AlienBountyHunter said:


> Lol @ Wilshere. :lol
> 
> Out of interest, if you guys had to create a Premier League XI, what would it look like?


GK: De Gea

RB: Zabaleta
CB: Rio (Footballing reasons, Roy? Pfff...)
CB: ? (Can't think of another stand-out centre-back.)
LB: Baines

CM: Carrick
CM: Fellaini
CM: Mata

RW: Bale
LW: Suarez
ST: Van Persie


----------



## Cookie Monster

*Re: UEFA Champions/Europa League 2012-13 Thread*

I also struggled to pick out some realistic centre backs so I couldn't bother in the end. But:

Lloris
Zabaleta - CB - CB - Baines
Sandro - Carrick
Mata
Bale - van Persie - Suarez​


----------



## alfonsaaberg

*Re: UEFA Champions/Europa League 2012-13 Thread*



Silent Alarm said:


> GK: *De Gea*
> 
> RB: Zabaleta
> CB: Rio (Footballing reasons, Roy? Pfff...)
> CB: ? (Can't think of another stand-out centre-back.)
> LB: Baines
> 
> CM: Carrick
> CM: Fellaini
> CM: Mata
> 
> RW: Bale
> LW: Suarez
> ST: Van Persie


While he's a good keeper, he makes way to many mistakes to be called the best keeper in the league Begovic, Cesar or Vorm for me. I would probably swap Carrick with either Sandro, Dembele or JDG and put Ashley Williams or Kompany next to Rio.


----------



## AlienBountyHunter

*Re: UEFA Champions/Europa League 2012-13 Thread*

After some thought:

* GK:* Hart

*RB:* Zabaleta *CB: * Vidic *CB:* Kompany *LB:* Baines

*CDM:* Yaya Toure *CDM: * Dembele

*RW:* Mata *CAM:* Suarez * LW:* Bale

*ST:* Van Persie

I didn't really want to put in Vidic or Kompany, but who else is there that's been good enough?


----------



## alfonsaaberg

*Re: UEFA Champions/Europa League 2012-13 Thread*



AlienBountyHunter said:


> After some thought:
> 
> *GK: Hart
> 
> RB: Zabaleta CB: Vidic CB: Kompany LB: Baines
> 
> CDM: Yaya Toure CDM: Dembele
> 
> RW: Mata CAM: Suarez LW: Bale
> 
> ST: Van Persie*
> 
> I didn't really want to put in Vidic or Kompany, but who else is there that's been good enough?

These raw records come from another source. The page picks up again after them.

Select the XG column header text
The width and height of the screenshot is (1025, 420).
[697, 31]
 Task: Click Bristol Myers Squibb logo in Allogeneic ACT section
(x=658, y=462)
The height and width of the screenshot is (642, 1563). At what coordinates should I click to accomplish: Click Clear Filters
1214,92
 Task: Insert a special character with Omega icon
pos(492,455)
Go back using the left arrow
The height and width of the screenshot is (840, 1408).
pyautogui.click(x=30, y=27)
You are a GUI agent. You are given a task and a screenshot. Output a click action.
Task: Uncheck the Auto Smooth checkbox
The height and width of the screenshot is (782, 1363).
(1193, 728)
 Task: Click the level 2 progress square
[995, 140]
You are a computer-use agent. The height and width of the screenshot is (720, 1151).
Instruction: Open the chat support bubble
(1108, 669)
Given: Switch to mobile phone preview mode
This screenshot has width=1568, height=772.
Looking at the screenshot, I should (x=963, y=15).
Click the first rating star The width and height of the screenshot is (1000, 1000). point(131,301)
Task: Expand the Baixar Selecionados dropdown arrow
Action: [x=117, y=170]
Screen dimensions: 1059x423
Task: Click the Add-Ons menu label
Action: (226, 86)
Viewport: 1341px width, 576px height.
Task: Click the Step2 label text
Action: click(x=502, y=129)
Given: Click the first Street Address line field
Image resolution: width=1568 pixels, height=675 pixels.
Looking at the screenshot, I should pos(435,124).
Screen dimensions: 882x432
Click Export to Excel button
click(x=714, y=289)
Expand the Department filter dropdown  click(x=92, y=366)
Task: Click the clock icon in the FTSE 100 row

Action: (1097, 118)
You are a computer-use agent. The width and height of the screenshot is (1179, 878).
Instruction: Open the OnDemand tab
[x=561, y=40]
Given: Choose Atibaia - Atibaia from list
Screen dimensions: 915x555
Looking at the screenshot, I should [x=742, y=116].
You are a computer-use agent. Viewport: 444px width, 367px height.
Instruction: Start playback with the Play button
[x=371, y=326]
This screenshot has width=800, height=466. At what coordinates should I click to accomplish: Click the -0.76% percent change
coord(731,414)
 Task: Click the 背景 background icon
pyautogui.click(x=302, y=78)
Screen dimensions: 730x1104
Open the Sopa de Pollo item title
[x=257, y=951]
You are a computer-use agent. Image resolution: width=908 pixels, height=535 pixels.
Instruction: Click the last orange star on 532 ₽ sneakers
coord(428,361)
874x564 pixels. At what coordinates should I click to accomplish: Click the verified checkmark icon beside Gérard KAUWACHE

Yaya has been pretty mediocre this season, shouldn't be anywhere near a PL 11 this season


----------



## AlienBountyHunter

*Re: UEFA Champions/Europa League 2012-13 Thread*



alfonsaaberg said:


> Yaya has been pretty mediocre this season, shouldn't be anywhere near a PL 11 this season


He's still good though. I think him and Dembele would be a superb partnership. Who would you put in instead out of interest?


----------



## alfonsaaberg

*Re: UEFA Champions/Europa League 2012-13 Thread*



AlienBountyHunter said:


> He's still good though. I think him and Dembele would be a superb partnership. Who would you put in instead out of interest?


Fellaini, he's been immense this season, eventhough he has slowed down slightly.


----------



## AlienBountyHunter

*Re: UEFA Champions/Europa League 2012-13 Thread*



alfonsaaberg said:


> Fellaini, he's been immense this season, eventhough he has slowed down slightly.


He has, but hasn't he been playing further forward as a second striker most games? Would he slot back in there and play as well? It would be interesting to see, I know he played there previously.


----------



## alfonsaaberg

*Re: UEFA Champions/Europa League 2012-13 Thread*



AlienBountyHunter said:


> He has, but hasn't he been playing further forward as a second striker most games? Would he slot back in there and play as well? It would be interesting to see, I know he played there previously.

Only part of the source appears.